Last Monday I had cause to be working in Glasgow, in a theatre just south of the Clyde. At the end of the day, I planned to take a train back to the city centre. I arrived at the station ten minutes after someone had committed suicide, jumping onto the tracks. The police and ambulance had arrived moments before me, and had not yet been able to remove the body. He lay there, lifeless and nameless like a mannequin. All last week I searched all the news media for an account of what happened, but there was nothing.
With no chance of a train, the tube was a better option, and I was soon in the city centre once more. Just outside Queen Street station, I met a man with a red face and no teeth selling the Big Issue magazine. The magazine was giving away some free post-cards, so I bought his last copy. I had intended to send a postcard to some friends I had stayed with over the weekend, but they turned out to be a promotional pack for Amnesty International, who are running a campaign of awareness of domestic violence. Did you know that on average a woman is assaulted 35 times before she seeks help from outside authorities, and that every day two women are killed by a current or former partner?
Not for the first time, a doctor friend was telling me today about the evidence of domestic abuse she sees in hospital. She told me stories of young women who conceal pregancies from violent partners or disapproving parents. Others manage to live for months without even realising they are pregnant. They arrive in the hospital with pains, and despite not menstruating and the appearance of a huge, baby shaped lump in their abdomen, they insist that they cannot be pregnant. They only have to wait a month before unwelcome contractions prove them wrong.
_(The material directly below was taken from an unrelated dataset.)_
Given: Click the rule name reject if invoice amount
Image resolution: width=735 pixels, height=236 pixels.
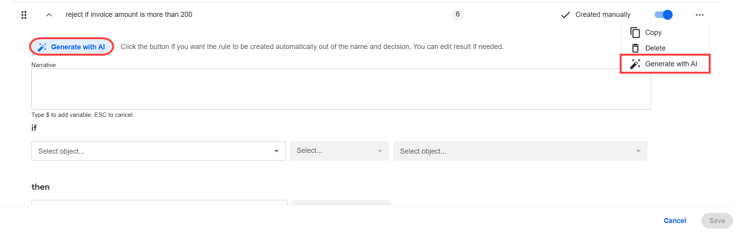Looking at the screenshot, I should tap(129, 15).
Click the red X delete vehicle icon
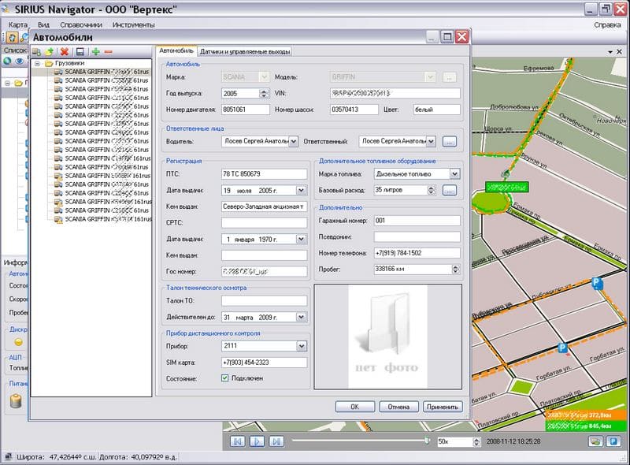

Surely the biological facts of the matter are so obvious as to be unmistakeable? Apparently not, said my friend. For social or religious reasons, some live in denial, scared to admit even to themselves a fact that would bring shame upon them. Others have a more clinical mind-block, a psycological refusal to see the truth in a manner similar to anorexia.
I think these are relevant digressions, because they are all examples of someone so far removed from our own daily lives, that they could be living in another country. And yet we all live in the same country. Men so sad they will jump in front of a train; men without teeth or a roof over their heads; women suffering and dying in silence, unnoticed; and girls so illiterate they do not understand what will happen if they have unprotected sex. I am reminded of a passage in Fergal Keane’s book A Stranger’s Eye (2000), where talks of the ‘submerged’, people, those whose lives are so far removed from the rest of the country, that they seem to no longer undersatnd us, nor we them:
For a few weeks in a Leeds courtroom, the story of her life and death illuminated a parellel universe in which young men, women and children lived not so much on the wrong side of the tracks, but far below the surface of the nation. Submerged. The majority did not end up killing or engaging in senseless violence, nor could they in any sense be said to inhabit the same moral universe as those who murdered Anglea Pearce.
But they did live in a submerged world. It was there all around us, in every city in the country, a world of unexplained departures and missed connections, a great, quiet tradgedy that went stalking down the generations. When it spilled onto our front pages – a child dead from neglect or cruelty, a frightening drug statistic – we took notice, we were shocked. But the waves always closed over and the underwater silence resumed.